Effect of HVEM on kinetics of induced reactivation in explanted TG from latently infected mice. At 30 days postinfection individual TG were harvested from HVEM^−/− or WT mice. Each individual TG was incubated in tissue culture medium, and a 10-μl aliquot was removed from each culture daily and used to infect RS cell monolayers for 10 days, as described in Materials and Methods. The RS cells were monitored daily for the appearance of cytopathic effect for up to 5 days to determine the time of first appearance of reactivated virus from each TG. The results are plotted as the number of TG that reactivated daily. Numbers indicate the average time that the TG from each group first showed cytopathic effect ± standard error of the mean. For each group, 20 TG from 10 mice were used.

FIG 6

Effect of recombinant viruses expressing foreign genes in place of LAT on latency and HVEM expression. (A) gB DNA. WT C57BL/6 and C57BL/6-HVEM^−/− mice were ocularly infected with dLAT-cpIAP. As controls, some of the WT mice were similarly infected with dLAT-CD80 or dLAT-gK³. On day 30 postinfection, TG were harvested from the latently infected surviving mice, and quantitative PCR was performed on each individual mouse TG. In each experiment, an estimated relative copy number of gB was calculated using standard curves. GAPDH expression was used to normalize the relative expression of gB DNA in the TG. Each point represents the mean ± standard error of the mean from 10 TG. (B) HVEM mRNA. C57BL/6 mice were ocularly infected with the HSV-1 McKrae [LAT(+)] strain or the LAT(−) dLAT2903, dLAT-CD80, dLAT-gK³, or dLAT-cpIAP strain; the TG of surviving mice were isolated individually on day 30 postinfection, and quantitative RT-PCR was performed using total RNA. HVEM expression in naive mouse TG was used to estimate the relative expression of HVEM transcript in TG of infected mice. GAPDH expression was used to normalize the relative expression of each transcript in TG of latently infected mice. Each point represents the mean ± standard error of the mean from 10 TG.

FIG 7

Effect of LAT on HVEM expression in vitro. (A and B) HVEM mRNA is upregulated in the presence of LAT in vitro. C1300 (A) and Neuro2A (B) cells expressing LAT nt −361 to +3225 and −361 to +1499, respectively, were grown to confluence, and quantitative RT-PCR was performed using total RNA. HVEM expression in vector-only control cells was used to estimate the relative expression of HVEM mRNA. GAPDH expression was used to normalize the relative expression.

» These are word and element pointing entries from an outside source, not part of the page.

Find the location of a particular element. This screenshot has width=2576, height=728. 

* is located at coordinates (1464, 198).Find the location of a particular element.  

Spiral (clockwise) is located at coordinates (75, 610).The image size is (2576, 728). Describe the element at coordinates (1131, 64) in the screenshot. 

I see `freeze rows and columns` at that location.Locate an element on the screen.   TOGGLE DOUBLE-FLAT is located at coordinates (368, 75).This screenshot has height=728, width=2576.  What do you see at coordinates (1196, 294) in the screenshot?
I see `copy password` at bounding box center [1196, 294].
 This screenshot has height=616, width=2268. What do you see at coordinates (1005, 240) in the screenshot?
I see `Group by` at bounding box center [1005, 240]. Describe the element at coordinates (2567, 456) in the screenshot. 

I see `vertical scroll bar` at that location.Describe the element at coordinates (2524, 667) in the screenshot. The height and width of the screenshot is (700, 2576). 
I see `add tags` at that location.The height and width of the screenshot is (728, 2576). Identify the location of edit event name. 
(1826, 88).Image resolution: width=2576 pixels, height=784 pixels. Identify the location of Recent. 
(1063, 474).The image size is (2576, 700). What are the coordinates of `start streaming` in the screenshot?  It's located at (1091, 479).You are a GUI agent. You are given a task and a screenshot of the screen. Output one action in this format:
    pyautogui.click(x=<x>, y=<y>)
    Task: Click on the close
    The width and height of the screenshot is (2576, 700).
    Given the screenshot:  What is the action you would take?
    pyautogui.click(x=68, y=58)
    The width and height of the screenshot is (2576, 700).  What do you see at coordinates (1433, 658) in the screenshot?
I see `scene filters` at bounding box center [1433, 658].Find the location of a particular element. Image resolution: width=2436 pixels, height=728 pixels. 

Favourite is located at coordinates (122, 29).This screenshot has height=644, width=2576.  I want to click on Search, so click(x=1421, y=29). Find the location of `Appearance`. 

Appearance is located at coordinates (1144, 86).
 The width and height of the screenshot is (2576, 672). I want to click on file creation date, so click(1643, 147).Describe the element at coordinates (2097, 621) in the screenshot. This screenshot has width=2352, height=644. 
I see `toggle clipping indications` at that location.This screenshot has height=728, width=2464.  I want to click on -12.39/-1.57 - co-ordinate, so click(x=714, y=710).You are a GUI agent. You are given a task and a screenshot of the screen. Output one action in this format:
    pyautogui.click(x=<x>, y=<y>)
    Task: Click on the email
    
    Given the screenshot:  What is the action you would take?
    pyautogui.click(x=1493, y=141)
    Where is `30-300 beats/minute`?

Each bar represents the mean ± standard error of the mean from three independent experiments. (C and D) HVEM protein is upregulated in the presence of LAT in vitro. Neuro2A cells expressing LAT −361 to +1499 (top) or vector without HSV-1 LAT (bottom) were grown to confluence, stained with HVEM antibody, and subjected to immunohistochemistry (IHC) (C) or FACS (D) analyses as described in Materials and Methods. Nuclei are stained with DAPI (blue). HVEM is shown in green. FACS of Neuro2A cells expressing LAT or containing empty vector. Cells were stained and gated for HVEM, and results are shown as an overlay. Green represents LAT, and red represents an empty vector.

FIG 8

Effect of LAT sncRNAs on HVEM expression in vitro. Neuro2A cells were transfected with sncRNA1 or sncRNA2, and expression of HVEM mRNA was determined as described above. HVEM expression in untransfected control cells was used to normalize the relative expression of HVEM. GAPDH expression was used to normalize relative expression. Each bar represents the mean ± standard error of the mean from three independent experiments.